Robertus Rubiyatmoko, J.C.D. (born 10 October 1963) is an Indonesian Roman Catholic archbishop.

==Personal life==
Rubiyatmoko was born in a Roman Catholic family to Stanislaus Harjo Partono and Elizabeth Harjo Partono. Early on in life he developed his signature mustache, which he was asked to shave at the ordination to the priesthood, but which Bishop Hardjoatmodjo jokingly told him at his appointment to archbishop to keep the mustache or else no one would recognize him.

Rubiyatmoko entered the Seminary in 1983 at Truth of Saint Peter Canisius Mertoyudan. He graduated from the seminary he continued his study of philosophy and theology at the Pontifical Theology Faculty in Yogyakarta. He was ordained a priest on 12 August 1992 by cardinal Julius Darmaatmadja S.J. as priest of the Archdiocese of Semarang.

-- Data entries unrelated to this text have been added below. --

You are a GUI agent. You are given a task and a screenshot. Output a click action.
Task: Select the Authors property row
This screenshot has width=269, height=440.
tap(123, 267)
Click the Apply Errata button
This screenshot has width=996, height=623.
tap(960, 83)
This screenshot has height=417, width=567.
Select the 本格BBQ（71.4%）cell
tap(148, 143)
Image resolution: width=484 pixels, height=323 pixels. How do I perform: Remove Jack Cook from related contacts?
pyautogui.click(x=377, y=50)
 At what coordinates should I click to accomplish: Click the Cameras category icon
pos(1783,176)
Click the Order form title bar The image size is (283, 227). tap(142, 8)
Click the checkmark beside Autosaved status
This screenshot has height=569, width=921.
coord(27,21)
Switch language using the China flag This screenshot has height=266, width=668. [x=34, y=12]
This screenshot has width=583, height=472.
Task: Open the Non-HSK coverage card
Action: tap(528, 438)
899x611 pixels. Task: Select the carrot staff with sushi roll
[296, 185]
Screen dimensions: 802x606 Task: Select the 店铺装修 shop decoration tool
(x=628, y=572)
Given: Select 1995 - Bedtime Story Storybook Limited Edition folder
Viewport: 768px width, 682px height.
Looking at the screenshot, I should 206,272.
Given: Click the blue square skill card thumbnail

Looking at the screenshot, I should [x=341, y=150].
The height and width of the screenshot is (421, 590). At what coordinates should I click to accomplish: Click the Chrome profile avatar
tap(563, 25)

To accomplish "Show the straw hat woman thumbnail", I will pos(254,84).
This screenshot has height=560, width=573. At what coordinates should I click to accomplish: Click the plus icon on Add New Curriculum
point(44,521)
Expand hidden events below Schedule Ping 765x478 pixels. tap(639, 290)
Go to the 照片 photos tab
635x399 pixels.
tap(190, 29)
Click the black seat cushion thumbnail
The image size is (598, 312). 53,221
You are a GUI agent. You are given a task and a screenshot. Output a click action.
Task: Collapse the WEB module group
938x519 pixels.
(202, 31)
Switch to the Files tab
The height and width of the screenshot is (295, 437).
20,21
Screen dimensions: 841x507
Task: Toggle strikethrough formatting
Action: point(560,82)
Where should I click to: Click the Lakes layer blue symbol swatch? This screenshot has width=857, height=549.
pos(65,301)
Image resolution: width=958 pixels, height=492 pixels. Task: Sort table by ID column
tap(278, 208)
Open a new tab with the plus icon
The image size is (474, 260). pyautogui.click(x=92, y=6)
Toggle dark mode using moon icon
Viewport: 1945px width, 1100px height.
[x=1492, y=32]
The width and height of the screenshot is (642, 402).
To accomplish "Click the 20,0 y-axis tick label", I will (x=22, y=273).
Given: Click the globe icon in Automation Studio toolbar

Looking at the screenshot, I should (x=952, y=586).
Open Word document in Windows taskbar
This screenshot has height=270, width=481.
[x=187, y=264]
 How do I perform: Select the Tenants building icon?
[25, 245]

He then obtained a degree in church law from the Pontifical Gregorian University, in Rome, Italy. After completing doctoral studies, Rubiyatmoko taught Church law at the Pontifical Theological Faculty of Wedabhakti, part of the Jesuit college Sanata Dharma University in Yogyakarta. During this time from 2004 to 2011 he was also one of the formators at the Santo Paulus Kentungan High Seminary, Yogyakarta. From 2011 until his ordination as bishop he was also the Judicial Vicar of the Archdiocese of Semarang.

==Archbishop==

On 18 March 2017 it was announced that Rubiyatmoko had been chosen as the new archbishop of the Archdiocese of Semarang, replacing the deceased Most Reverend Johannes Pujasumarta who had died two years earlier. The following day Rubiyatmoko was ordained archbishop by Suharyo Hardjoatmodjo was installed as the leader of the Archdiocese of Semarang.

Rubiyatmoko was the principal consecrator of the ordination of Bishop Most Reverend Christophorus Tri Harsono on 16 October 2018, being the first bishop Rubyatmoko had consecrated since becoming archbishop. Bishops Henricus Pidyarto Gunawan and Paskalis Bruno Syukur where the co-consecrators of the event, and Apostolic Nuncio Piero Pioppo as well as 35 bishops from all over Indonesia were in attendance.